◆ Problem to work on ◆
From the entries below, transcribe exactly the lines between the line holding "Fashionable Women’s Hat (290, 1861)" and the line holding "Fashionable women’s original", inclusive; skip all other lines.

** Opening Records for the exercise block **

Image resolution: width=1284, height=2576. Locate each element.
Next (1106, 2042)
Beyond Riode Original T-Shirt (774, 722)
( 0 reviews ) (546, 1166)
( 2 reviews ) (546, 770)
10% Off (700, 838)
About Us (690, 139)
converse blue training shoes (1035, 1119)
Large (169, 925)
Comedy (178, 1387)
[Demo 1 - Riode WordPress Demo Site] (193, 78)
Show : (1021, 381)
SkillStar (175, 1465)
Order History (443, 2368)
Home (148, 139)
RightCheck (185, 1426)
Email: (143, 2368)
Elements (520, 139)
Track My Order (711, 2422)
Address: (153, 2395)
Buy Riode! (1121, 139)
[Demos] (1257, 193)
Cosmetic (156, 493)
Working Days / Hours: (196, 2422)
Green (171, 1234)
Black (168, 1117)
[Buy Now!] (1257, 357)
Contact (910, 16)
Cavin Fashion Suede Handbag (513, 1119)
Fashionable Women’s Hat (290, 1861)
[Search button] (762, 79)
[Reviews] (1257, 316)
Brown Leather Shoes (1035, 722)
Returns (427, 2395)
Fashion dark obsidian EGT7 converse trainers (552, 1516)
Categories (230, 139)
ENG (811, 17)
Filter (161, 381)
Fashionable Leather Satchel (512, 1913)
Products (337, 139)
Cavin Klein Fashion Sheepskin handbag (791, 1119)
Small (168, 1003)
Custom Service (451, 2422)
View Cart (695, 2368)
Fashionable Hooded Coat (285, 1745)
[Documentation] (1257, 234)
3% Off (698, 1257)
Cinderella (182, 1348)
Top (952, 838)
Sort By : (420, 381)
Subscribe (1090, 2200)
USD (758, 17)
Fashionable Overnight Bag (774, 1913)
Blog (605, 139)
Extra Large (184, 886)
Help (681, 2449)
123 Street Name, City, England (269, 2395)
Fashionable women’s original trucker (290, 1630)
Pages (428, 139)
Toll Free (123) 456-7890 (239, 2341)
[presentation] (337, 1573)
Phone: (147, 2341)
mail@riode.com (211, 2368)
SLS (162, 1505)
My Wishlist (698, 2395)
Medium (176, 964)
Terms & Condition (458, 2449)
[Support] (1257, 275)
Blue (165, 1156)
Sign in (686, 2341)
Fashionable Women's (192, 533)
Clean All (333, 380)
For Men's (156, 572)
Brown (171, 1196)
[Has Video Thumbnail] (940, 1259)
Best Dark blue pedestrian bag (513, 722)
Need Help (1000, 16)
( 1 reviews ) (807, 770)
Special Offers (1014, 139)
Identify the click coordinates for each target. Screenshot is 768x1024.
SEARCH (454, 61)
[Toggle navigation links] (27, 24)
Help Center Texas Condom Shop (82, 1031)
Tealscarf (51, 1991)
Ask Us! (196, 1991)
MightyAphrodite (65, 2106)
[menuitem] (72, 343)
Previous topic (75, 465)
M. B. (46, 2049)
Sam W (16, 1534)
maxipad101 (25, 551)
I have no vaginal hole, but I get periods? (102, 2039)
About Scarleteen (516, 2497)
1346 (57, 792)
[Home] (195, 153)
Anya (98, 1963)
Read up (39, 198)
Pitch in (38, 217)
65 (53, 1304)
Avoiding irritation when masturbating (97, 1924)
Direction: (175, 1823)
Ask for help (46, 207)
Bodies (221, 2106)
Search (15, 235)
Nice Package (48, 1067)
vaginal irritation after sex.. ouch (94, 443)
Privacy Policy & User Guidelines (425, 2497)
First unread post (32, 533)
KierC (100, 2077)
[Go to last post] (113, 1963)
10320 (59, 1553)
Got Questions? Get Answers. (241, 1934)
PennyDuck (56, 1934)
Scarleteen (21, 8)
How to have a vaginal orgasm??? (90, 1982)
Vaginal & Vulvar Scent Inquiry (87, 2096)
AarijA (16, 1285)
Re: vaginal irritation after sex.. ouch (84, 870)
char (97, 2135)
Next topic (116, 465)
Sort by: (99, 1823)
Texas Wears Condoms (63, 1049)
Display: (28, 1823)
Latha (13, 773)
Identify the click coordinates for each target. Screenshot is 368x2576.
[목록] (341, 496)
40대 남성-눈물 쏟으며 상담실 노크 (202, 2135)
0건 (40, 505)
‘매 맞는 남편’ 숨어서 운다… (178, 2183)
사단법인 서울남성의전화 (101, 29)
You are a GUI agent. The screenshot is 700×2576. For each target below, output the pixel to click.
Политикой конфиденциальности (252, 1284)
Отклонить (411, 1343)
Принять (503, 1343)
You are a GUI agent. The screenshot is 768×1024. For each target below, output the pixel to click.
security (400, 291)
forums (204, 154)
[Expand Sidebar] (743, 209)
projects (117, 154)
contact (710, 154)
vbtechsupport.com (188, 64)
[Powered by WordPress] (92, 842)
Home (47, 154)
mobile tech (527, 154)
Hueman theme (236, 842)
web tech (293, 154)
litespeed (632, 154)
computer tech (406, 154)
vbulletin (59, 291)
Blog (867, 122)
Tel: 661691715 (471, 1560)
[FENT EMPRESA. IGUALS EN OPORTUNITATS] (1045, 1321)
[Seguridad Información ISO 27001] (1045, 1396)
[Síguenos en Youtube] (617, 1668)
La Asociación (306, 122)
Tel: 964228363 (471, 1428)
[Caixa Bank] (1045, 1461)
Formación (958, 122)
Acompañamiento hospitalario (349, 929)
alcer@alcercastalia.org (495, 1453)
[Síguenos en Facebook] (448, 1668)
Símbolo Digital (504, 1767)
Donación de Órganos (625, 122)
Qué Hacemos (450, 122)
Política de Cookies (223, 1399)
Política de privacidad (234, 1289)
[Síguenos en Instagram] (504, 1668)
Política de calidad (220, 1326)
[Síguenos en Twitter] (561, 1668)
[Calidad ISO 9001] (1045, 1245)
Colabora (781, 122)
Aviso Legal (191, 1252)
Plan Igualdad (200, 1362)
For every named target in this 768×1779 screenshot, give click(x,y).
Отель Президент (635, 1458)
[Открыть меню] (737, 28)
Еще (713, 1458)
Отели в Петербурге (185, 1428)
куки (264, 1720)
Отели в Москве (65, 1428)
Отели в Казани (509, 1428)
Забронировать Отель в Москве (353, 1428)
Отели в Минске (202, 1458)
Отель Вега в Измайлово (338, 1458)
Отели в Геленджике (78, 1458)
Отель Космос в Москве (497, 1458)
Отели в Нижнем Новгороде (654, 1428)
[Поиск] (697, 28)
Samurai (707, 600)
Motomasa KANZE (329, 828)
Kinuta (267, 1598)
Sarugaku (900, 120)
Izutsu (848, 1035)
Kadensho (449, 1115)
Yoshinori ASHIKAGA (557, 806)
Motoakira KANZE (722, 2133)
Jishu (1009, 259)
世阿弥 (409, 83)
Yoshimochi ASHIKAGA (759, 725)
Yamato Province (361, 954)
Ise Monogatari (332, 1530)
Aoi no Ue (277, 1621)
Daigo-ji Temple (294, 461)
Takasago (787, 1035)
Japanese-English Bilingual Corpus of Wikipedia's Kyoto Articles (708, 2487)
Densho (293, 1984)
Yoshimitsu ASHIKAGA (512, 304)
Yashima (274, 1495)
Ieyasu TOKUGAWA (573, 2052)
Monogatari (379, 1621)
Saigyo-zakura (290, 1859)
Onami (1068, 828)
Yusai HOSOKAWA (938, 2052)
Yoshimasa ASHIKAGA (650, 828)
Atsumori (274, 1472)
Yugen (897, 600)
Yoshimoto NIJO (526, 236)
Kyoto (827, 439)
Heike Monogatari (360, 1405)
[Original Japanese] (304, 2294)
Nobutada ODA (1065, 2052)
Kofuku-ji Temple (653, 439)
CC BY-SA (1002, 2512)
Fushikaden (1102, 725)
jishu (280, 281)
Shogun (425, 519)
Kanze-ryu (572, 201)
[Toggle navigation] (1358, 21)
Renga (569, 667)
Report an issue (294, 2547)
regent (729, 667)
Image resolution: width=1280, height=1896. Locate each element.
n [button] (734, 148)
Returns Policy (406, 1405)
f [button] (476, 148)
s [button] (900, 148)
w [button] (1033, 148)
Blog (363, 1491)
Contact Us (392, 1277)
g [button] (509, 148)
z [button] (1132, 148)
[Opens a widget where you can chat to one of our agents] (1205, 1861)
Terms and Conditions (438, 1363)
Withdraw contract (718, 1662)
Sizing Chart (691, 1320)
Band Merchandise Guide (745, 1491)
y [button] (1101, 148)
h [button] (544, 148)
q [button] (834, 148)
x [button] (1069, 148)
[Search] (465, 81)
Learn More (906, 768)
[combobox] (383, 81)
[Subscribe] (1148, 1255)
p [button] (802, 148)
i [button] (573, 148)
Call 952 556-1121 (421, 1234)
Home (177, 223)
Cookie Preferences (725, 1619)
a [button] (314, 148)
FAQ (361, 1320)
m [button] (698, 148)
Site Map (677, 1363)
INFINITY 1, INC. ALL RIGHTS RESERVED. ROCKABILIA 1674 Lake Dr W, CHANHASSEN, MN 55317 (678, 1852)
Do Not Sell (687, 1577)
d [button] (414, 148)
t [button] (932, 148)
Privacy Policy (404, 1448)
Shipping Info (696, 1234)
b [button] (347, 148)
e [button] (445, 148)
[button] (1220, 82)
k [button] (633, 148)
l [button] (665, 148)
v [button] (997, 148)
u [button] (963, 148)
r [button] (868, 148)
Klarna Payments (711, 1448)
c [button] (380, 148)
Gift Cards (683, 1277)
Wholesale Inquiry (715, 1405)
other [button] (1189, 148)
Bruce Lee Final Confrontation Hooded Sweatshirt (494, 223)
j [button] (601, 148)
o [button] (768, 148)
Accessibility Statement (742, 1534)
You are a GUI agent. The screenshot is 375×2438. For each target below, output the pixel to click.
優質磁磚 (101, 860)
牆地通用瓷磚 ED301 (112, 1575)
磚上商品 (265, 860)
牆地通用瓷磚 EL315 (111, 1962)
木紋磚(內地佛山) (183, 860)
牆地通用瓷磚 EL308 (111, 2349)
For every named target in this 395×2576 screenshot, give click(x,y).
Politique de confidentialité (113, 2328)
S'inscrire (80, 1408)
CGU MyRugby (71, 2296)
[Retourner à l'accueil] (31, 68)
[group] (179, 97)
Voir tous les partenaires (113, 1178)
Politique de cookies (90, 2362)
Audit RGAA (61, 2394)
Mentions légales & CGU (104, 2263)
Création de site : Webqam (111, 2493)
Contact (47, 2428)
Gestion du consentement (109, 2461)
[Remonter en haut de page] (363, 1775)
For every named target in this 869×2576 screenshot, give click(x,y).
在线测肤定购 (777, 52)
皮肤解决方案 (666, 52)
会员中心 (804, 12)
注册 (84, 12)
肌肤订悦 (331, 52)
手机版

** Closing Records for the exercise block **

◆ Output below ◆
Fashionable Women’s Hat (290, 1861)
[Search button] (762, 79)
[Reviews] (1257, 316)
Brown Leather Shoes (1035, 722)
Returns (427, 2395)
Fashion dark obsidian EGT7 converse trainers (552, 1516)
Categories (230, 139)
ENG (811, 17)
Filter (161, 381)
Fashionable Leather Satchel (512, 1913)
Products (337, 139)
Cavin Klein Fashion Sheepskin handbag (791, 1119)
Small (168, 1003)
Custom Service (451, 2422)
View Cart (695, 2368)
Fashionable Hooded Coat (285, 1745)
[Documentation] (1257, 234)
3% Off (698, 1257)
Cinderella (182, 1348)
Top (952, 838)
Sort By : (420, 381)
Subscribe (1090, 2200)
USD (758, 17)
Fashionable Overnight Bag (774, 1913)
Blog (605, 139)
Extra Large (184, 886)
Help (681, 2449)
123 Street Name, City, England (269, 2395)
Fashionable women’s original trucker (290, 1630)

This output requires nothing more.